Study of BGB-A425 in Combination With Tislelizumab in Advanced Solid Tumors

Blocking antibodies targeting PD-1 have achieved remarkable results in the treatment of many
types of tumors. However, it is also worth noting that this therapeutic strategy typically
achieves a < 30% objective response rate (ORR) as a monotherapy in patients whose tumors
exhibit low positive PD-L1 expression and/or are microsatellite stable. TIM-3 and PD-1
function as immune checkpoint receptors in the overlapping regulation of immune tolerance and
have been shown to be overexpressed on the tumor infiltrating lymphocytes (TILs) from patient
samples of various solid tumors including, but not limited to non-small cell lung cancer,
head and neck squamous cell carcinoma, hepatocellular carcinoma, and gastric carcinoma.
Subsequently, the activation of TIM-3 and PD-1 represent TILs from both patients or animals
across solid tumor types with the most exhausted immunophenotype (ie, cytokine expression,
proliferation etc.), which can be reversed with combined blockade of TIM-3 and PD 1. The
overlap in expression and function indicates that TIM-3 and PD-1 cooperate to promote
effector cell exhaustion which may impede an effective antitumor immune response. Based upon
the overlapping expression profiles and immuno-regulatory functions, the improved in vivo
antitumor effects, as well as the potential for TIM-3 mediated adaptive resistance, there is
strong scientific rationale to evaluate the antitumor effects derived from the combined
blockade of TIM-3 and PD-1 in advanced solid tumors. Accordingly, this study will evaluate
the safety and preliminary efficacy of BGB-A425 (anti TIM-3) in combination with tislelizumab
(anti PD-1) in patients with advanced solid tumors.

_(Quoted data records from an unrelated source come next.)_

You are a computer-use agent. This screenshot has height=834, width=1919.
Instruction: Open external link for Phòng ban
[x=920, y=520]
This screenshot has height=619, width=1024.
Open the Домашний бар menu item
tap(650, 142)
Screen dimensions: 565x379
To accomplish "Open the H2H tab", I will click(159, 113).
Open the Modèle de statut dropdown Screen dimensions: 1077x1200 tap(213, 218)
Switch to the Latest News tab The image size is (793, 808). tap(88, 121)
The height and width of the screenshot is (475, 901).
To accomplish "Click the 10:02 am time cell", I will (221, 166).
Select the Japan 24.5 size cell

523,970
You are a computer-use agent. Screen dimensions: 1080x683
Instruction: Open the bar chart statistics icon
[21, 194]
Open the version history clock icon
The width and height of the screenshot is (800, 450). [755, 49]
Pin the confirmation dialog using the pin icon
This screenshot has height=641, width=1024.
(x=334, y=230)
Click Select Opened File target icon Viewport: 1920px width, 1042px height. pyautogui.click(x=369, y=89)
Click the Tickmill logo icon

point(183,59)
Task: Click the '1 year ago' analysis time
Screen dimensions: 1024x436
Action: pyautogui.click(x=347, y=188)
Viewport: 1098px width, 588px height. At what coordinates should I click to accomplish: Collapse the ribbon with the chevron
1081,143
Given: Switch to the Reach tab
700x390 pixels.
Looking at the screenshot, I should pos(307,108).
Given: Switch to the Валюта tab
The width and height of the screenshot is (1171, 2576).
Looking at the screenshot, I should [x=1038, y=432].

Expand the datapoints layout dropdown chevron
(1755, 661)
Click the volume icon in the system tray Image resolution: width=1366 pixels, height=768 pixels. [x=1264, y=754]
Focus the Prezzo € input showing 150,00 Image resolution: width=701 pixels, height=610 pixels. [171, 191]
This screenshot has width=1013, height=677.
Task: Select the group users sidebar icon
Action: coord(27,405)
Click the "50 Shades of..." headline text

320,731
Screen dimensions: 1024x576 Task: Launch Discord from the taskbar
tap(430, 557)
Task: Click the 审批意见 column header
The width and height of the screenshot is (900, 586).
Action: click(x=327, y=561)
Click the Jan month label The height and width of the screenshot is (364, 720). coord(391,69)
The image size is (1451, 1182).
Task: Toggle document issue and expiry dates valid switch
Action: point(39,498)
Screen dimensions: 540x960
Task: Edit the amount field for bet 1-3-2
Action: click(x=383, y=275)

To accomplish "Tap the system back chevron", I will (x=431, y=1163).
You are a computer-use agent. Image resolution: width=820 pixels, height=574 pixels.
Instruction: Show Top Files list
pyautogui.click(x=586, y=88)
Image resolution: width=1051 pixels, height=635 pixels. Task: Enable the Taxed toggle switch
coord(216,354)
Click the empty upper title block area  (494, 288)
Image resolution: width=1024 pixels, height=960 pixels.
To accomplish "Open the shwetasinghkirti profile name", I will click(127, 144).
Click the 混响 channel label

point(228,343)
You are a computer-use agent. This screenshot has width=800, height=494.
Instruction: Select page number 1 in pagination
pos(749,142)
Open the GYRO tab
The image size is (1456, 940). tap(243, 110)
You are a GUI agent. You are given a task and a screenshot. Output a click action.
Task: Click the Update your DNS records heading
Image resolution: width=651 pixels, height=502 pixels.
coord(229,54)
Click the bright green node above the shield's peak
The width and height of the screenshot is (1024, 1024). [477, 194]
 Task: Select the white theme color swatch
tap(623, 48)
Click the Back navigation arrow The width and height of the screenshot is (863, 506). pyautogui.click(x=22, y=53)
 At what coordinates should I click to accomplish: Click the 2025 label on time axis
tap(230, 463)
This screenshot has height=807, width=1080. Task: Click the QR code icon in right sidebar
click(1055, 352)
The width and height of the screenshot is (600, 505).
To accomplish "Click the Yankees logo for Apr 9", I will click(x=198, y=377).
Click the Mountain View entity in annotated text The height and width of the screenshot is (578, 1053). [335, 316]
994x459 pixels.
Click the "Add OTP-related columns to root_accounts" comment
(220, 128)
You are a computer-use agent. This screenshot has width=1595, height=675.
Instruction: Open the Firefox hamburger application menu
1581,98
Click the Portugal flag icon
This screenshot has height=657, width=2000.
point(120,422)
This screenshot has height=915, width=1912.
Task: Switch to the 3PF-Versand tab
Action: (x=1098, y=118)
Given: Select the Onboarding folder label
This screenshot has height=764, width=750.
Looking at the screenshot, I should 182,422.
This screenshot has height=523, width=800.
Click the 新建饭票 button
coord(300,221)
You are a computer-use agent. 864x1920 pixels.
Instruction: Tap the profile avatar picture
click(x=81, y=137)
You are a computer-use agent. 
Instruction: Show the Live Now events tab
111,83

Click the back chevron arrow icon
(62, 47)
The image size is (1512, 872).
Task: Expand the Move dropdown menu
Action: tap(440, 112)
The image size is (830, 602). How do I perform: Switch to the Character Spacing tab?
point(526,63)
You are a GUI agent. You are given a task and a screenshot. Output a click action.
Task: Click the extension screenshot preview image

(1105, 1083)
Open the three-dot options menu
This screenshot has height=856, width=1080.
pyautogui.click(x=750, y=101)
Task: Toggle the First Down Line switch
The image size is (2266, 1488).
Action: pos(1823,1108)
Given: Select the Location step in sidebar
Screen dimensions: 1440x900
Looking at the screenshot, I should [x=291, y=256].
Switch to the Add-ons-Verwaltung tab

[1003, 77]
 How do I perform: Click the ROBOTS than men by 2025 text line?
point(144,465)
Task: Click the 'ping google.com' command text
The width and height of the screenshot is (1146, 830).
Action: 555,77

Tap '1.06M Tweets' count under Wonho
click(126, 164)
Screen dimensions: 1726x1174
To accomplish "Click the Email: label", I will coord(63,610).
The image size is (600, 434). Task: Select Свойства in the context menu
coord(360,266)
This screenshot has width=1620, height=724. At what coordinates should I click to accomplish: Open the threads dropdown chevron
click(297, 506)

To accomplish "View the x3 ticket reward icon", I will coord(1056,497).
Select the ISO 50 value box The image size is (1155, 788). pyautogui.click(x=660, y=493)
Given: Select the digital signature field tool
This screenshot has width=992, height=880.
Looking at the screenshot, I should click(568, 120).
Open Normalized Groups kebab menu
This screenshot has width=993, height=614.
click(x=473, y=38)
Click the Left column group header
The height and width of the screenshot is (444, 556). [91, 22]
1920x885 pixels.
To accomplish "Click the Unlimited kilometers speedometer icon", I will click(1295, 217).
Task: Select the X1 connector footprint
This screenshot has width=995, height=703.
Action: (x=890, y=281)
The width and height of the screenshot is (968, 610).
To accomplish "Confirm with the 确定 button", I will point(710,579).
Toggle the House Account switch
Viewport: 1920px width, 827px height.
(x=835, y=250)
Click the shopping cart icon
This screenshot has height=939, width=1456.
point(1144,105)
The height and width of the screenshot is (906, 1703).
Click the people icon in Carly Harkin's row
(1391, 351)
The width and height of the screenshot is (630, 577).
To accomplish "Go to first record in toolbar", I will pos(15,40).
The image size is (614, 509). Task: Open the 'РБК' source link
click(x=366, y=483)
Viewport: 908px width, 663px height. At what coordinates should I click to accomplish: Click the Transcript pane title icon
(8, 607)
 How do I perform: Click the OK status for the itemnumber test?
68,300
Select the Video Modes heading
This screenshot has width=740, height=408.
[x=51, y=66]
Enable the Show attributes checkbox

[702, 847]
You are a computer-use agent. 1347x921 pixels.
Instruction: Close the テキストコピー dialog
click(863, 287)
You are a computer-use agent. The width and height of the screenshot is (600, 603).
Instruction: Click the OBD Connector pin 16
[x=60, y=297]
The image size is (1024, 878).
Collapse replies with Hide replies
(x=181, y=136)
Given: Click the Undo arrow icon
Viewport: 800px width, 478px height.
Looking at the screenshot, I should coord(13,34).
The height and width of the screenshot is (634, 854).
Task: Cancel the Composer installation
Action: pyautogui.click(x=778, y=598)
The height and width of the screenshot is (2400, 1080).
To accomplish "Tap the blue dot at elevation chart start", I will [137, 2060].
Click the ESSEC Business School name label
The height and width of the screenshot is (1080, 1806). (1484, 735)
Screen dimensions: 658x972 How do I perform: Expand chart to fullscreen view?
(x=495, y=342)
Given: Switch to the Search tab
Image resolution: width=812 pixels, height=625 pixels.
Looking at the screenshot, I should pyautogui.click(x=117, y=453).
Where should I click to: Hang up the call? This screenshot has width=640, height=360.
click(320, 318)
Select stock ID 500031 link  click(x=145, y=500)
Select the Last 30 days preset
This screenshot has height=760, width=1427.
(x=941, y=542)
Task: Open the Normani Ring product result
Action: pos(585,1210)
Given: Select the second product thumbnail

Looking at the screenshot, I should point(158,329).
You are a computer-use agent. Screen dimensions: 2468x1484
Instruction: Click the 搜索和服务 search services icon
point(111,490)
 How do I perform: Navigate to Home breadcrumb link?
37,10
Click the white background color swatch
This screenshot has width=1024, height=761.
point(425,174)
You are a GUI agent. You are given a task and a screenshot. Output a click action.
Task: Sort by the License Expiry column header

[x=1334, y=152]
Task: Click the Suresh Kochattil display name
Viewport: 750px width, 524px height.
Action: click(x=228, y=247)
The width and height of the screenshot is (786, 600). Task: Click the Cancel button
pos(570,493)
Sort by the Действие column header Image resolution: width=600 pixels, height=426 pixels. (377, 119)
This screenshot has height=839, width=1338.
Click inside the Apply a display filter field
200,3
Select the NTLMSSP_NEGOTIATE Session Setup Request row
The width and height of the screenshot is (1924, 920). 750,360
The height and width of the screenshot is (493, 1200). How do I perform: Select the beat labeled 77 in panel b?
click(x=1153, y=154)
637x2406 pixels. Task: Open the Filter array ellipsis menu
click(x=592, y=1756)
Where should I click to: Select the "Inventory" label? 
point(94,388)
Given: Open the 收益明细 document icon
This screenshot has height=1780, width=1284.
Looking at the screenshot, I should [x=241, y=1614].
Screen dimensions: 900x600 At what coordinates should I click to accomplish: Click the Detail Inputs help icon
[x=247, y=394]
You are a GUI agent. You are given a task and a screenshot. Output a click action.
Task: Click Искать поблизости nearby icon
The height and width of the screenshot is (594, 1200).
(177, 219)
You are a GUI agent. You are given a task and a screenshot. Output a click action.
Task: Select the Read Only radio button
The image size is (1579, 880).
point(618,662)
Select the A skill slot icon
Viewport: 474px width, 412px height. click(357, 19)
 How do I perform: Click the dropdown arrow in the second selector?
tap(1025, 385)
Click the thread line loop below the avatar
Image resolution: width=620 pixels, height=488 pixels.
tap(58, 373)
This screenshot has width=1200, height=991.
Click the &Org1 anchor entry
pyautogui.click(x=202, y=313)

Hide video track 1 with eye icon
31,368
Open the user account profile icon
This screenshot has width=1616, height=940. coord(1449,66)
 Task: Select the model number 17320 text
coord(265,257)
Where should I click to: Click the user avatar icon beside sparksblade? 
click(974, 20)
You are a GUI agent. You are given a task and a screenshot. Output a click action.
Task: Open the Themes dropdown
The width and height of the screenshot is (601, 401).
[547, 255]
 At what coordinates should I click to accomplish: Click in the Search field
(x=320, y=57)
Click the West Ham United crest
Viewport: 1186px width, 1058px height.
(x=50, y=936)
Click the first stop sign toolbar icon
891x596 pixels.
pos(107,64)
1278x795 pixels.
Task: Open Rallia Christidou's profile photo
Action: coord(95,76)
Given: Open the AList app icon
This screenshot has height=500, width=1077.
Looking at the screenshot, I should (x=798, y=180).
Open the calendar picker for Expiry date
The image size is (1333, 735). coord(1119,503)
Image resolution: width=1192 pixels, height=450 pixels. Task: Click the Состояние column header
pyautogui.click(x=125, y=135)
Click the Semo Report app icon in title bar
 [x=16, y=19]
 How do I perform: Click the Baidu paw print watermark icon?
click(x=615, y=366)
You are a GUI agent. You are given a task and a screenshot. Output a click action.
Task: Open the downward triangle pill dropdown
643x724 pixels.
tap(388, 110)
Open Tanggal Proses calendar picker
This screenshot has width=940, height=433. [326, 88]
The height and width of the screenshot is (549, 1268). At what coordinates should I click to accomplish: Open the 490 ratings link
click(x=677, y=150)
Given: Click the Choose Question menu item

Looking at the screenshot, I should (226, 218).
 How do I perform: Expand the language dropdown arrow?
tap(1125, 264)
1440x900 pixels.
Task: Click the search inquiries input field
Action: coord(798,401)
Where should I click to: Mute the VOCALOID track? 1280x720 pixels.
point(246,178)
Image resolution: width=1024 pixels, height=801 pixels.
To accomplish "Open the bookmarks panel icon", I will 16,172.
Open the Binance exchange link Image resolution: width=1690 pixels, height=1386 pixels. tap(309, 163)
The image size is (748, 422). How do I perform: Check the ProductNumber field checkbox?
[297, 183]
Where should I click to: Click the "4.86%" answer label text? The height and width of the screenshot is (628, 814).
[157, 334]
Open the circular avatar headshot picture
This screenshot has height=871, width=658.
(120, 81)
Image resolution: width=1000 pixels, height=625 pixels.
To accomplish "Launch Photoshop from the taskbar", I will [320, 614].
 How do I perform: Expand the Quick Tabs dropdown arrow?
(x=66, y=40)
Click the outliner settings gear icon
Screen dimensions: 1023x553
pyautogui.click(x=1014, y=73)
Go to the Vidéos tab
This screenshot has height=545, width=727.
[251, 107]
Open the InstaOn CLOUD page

This is an open-label, multicenter, nonrandomized Phase 1 and Phase 2 clinical trial. Phase 1
will determine the Recommended Phase 2 Dose (RP2D) for the combination of BGB-A425 and
tislelizumab. Phase 2 will continue to evaluate the safety but also focus on the efficacy of
the combination in select tumor types.

Inclusion Criteria:

1. Patients with histologically or cytologically confirmed advanced, metastatic,
unresectable solid tumors who have previously received standard systemic therapy or
for which treatment is not available, not tolerated or refused.

2. Has Eastern Cooperative Oncology Group (ECOG) Performance Status ≤1.

3. Has adequate organ function.

Exclusion Criteria:

1. Active brain or leptomeningeal metastasis.

2. Active autoimmune diseases or history of autoimmune diseases that may relapse.

3. With severe chronic or active infections requiring systemic antibacterial, antifungal
or antiviral therapy, including tuberculosis infection, etc. (antiviral therapy is
permitted for patients with hepatocellular carcinoma).

4. Concurrent participation in another therapeutic clinical trial.

5. Received prior therapies targeting TIM-3.